> [EXERCISE]
Rewrite everything from the line containing "Screen dimensions: 1512x789" down to the line containing "The height and width of the screenshot is (838, 1456).", putting "Add-ons" where "Plugins" stands and leaving the rest as it is.

Stored data

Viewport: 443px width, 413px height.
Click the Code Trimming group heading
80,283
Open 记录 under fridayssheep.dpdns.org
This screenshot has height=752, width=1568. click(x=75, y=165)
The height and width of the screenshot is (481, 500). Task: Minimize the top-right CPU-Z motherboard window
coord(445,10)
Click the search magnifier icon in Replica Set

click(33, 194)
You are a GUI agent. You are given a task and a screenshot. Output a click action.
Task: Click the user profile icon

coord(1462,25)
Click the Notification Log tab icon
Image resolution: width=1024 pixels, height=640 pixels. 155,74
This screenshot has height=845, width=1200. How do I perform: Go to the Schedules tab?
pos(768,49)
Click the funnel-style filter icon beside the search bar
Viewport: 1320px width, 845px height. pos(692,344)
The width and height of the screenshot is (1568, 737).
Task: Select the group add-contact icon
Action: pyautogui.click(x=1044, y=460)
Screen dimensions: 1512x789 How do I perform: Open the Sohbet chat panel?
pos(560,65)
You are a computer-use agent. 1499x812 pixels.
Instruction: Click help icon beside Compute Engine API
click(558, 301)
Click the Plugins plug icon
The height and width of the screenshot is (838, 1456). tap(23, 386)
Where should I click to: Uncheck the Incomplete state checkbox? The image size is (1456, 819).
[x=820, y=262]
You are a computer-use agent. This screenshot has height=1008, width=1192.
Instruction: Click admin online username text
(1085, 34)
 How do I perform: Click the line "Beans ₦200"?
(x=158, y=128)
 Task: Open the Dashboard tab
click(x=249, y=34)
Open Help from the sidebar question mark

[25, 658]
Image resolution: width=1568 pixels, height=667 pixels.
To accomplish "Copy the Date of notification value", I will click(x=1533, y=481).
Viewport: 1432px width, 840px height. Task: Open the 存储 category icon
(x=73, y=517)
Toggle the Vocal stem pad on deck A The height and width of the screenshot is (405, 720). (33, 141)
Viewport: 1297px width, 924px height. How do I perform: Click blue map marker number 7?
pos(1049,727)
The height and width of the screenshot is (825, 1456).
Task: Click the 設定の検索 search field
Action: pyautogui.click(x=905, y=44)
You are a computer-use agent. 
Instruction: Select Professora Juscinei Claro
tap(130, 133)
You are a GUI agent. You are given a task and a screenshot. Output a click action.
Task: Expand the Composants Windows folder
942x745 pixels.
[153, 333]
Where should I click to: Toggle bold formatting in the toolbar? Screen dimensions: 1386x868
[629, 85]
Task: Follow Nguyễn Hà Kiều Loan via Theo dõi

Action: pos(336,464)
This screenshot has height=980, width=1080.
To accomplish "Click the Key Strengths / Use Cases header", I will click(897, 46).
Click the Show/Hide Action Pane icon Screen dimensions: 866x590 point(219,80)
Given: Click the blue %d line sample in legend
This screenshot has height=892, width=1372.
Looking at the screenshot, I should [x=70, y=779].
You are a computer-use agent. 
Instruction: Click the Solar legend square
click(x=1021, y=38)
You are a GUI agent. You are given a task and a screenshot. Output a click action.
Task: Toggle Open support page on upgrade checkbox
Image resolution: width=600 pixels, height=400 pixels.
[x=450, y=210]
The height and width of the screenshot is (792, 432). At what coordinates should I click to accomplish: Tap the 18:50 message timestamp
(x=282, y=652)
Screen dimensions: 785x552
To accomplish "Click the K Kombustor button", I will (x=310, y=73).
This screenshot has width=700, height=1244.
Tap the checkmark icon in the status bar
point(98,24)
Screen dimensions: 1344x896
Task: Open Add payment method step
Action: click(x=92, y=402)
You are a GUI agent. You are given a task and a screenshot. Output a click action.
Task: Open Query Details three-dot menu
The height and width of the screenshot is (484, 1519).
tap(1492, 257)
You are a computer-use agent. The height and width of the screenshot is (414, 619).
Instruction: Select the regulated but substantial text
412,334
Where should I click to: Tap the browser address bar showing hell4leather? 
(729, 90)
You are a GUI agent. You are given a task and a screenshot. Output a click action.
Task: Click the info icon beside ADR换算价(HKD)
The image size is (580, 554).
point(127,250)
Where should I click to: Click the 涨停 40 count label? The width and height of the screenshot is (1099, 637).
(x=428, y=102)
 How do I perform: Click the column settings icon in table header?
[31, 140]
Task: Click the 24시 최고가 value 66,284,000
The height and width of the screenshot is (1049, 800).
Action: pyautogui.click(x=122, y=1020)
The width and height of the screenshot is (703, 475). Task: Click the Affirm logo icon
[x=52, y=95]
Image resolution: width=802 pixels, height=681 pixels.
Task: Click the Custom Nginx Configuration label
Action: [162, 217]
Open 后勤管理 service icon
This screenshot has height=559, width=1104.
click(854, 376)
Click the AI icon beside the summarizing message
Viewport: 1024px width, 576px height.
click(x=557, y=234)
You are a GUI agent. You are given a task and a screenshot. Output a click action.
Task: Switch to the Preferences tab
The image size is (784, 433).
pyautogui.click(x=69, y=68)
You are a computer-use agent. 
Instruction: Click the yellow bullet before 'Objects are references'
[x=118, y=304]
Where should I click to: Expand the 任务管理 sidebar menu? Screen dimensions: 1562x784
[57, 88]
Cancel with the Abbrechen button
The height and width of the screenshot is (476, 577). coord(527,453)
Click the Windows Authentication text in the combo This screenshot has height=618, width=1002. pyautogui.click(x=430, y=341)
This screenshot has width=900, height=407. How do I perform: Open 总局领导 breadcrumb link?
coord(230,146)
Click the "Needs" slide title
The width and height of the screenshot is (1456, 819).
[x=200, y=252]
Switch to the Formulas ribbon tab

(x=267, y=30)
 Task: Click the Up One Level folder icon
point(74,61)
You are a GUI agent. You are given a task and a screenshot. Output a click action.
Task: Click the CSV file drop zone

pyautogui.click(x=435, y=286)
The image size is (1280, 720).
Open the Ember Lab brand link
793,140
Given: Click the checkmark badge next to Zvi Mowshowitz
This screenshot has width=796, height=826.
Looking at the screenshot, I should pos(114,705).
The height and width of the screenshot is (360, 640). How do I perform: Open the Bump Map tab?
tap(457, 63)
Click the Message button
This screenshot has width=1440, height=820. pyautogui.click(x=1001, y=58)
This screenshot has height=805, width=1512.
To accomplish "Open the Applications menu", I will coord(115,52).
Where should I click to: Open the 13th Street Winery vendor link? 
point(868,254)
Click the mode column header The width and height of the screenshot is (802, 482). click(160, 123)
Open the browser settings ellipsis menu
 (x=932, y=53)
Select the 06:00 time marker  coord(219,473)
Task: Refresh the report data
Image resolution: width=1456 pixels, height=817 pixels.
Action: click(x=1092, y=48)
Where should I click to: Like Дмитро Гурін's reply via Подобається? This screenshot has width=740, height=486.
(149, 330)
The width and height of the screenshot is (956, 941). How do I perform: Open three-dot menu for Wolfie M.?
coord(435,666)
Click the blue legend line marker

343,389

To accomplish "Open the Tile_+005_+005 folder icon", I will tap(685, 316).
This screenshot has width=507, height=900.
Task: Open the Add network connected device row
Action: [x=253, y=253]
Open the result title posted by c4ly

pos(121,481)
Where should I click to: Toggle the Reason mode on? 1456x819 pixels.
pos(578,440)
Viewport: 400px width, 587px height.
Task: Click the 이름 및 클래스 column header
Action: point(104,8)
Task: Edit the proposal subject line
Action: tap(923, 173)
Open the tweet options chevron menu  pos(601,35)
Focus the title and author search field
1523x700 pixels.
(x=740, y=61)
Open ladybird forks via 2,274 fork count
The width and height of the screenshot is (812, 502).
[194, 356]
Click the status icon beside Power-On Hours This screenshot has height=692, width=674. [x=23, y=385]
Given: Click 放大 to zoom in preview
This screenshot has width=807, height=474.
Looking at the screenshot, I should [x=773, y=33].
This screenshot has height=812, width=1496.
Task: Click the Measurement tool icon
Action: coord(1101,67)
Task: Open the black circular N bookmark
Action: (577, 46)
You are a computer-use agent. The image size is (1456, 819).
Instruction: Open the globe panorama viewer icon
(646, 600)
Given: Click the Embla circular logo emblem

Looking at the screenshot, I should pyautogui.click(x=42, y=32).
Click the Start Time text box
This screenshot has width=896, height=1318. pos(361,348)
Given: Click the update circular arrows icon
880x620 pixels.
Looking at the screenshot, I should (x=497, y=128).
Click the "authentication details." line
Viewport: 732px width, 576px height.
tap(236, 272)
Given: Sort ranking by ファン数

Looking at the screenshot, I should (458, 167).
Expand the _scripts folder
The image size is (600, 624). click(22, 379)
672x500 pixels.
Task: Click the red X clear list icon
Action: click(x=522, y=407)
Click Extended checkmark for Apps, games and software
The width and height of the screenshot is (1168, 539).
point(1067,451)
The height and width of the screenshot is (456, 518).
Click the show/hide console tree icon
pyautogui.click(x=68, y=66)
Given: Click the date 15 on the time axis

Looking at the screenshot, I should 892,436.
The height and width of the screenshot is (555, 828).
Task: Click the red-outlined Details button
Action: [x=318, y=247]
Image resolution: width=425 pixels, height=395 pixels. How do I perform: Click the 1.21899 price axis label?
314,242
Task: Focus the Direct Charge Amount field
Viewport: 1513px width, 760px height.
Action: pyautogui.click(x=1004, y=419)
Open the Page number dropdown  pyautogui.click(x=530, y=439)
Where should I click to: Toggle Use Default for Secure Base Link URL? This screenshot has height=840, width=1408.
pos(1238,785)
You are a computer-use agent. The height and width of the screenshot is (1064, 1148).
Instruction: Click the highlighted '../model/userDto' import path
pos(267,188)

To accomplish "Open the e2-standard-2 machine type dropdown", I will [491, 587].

> [OUTPUT FOR THIS EXERCISE]
Screen dimensions: 1512x789 How do I perform: Open the Sohbet chat panel?
pos(560,65)
You are a computer-use agent. 1499x812 pixels.
Instruction: Click help icon beside Compute Engine API
click(558, 301)
Click the Add-ons plug icon
The height and width of the screenshot is (838, 1456). tap(23, 386)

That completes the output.